### What this exercise asks
A – For each statement, decide whether the Colorado third-degree assault page agrees with it. Answer yes or no and quote the words of the page that settle it. (i) Third-degree assault is the least severe type of assault in Colorado. (ii) A conviction under CRS 18-3-204 can bring fines of up to $10,000. (iii) Colorado recognizes four degrees of assault.
B – Continue the Colorado third-degree assault page from where it stops.
[START Text]
Third Degree Assault in Colorado - CRS 18-3-204

CRS 18-3-204 is the Colorado statute that defines the crime of third-degree assault. This offense involves non-serious injuries that were caused unintentionally. Third-degree assault is the least severe type of assault in Colorado.

In general, assault is the crime of wrongfully hurting someone.

There are three degrees of assault in Colorado:

  1. First-degree assault (CRS 18-3-202),
  2. Second-degree assault (CRS 18-3-203), and
  3. Third-degree assault (CRS 18-3-204).

The pertinent part of third-degree assault under CRS 18-3-204 is section (1)(a), which reads:

(1) A person commits the crime of assault in the third degree if:

(a) The person knowingly or recklessly causes bodily injury to another person or with criminal negligence the person causes bodily injury to another person by means of a deadly weapon; or

Examples of third-degree assault in violation of CRS 18-3-204 could include the following situations:

  • Amy drives while talking on the phone and changing the directions on her GPS. A jury later decides this was criminal negligence. She causes a car accident that hurts another driver.
  • Todd throws a baseball at Fred. The baseball hits Fred him in the back. It causes a deep bruise.

Accusations of assault in the third degree can be fought by raising legal defenses like:

Raising one of these legal defenses is critical. The penalties that come with a conviction for CRS 18-3-204 are serious:

  • Up to two years in jail, and
  • Fines of up to $5,000.
[END Text]
[START Dataset extract]
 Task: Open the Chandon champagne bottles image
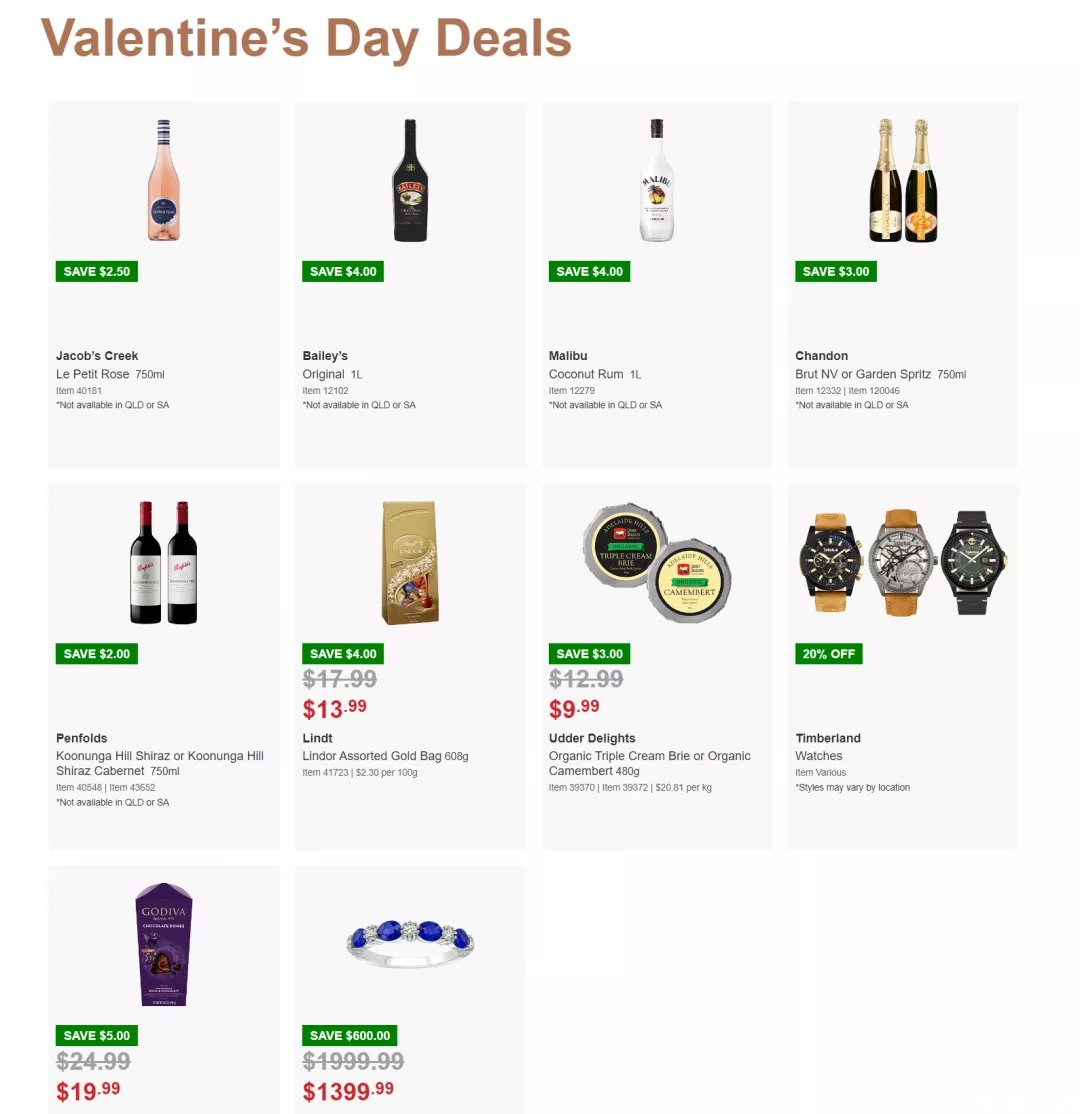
[END Dataset extract]
### Answers to the exercises
A –
(i) Yes: "Third-degree assault is the least severe type of assault in Colorado."
(ii) No: "Fines of up to $5,000."
(iii) No: "There are three degrees of assault in Colorado"

B –
The Colorado criminal defense attorneys at the Shouse Law Office can help. In this article, they explain:

colorado man punched in the face

1. What is third-degree assault in Colorado under CRS 18-3-204?

In Colorado, CRS 18-3-204 describes third-degree assault. Assault in the third degree is the least severe type of assault in Colorado. Assault in the third degree involves bodily injuries that are not serious. Additionally, those injuries were not caused on purpose.

Nearly all third-degree assault charges under CRS 18-3-204 involve claims that someone:

  • Knowingly or recklessly hurt someone else, or
  • Hurt someone else with a deadly weapon while acting with criminal negligence.

Example: Bob sneaks up on a stranger he has mistaken for his friend. Bobs taps the stranger on the shoulder. He then slaps the stranger across the face before realizing his mistake.

Example: Tara shows her friend Janelle her husband's pistol. She does not think the gun is loaded, but it is. Tara gestures wildly as she talks and the gun goes off. The bullet grazes Janelle's calf.

1.1. Bodily injury versus a serious bodily injury

Third-degree assault charges under CRS 18-3-204 involve bodily injuries, but not serious bodily injuries.

Serious bodily injuries include:

  • Broken or fractured bones,
  • Second degree or third degree burns,
  • A substantial risk of death,
  • Serious and permanent disfigurements,
  • Loss of a body part, and
  • A long-term loss of body function.1

If the injuries are this serious, an assault can be charged in the second or even the first degree. When the injuries are not this serious, the assault would be charged in the third degree.

1.2. Knowingly hurting someone else

CRS 18-3-204 prohibits knowingly causing an injury to someone else.

Doing something “knowingly” has a specific meaning in the law. It means that you were aware that what you were doing was “practically certain to cause the result.”2 Doing something “knowingly” falls short of doing it intentionally. However, it is more serious than just taking a heedless risk.

Example: Danielle is angry at her workers. She throws her office chair out her window on the third floor. Jeff is walking by on the sidewalk. He gets hit but only suffers a bruised shoulder.

1.3. Recklessly hurting someone else

CRS 18-3-204 also prohibits recklessly causing an injury.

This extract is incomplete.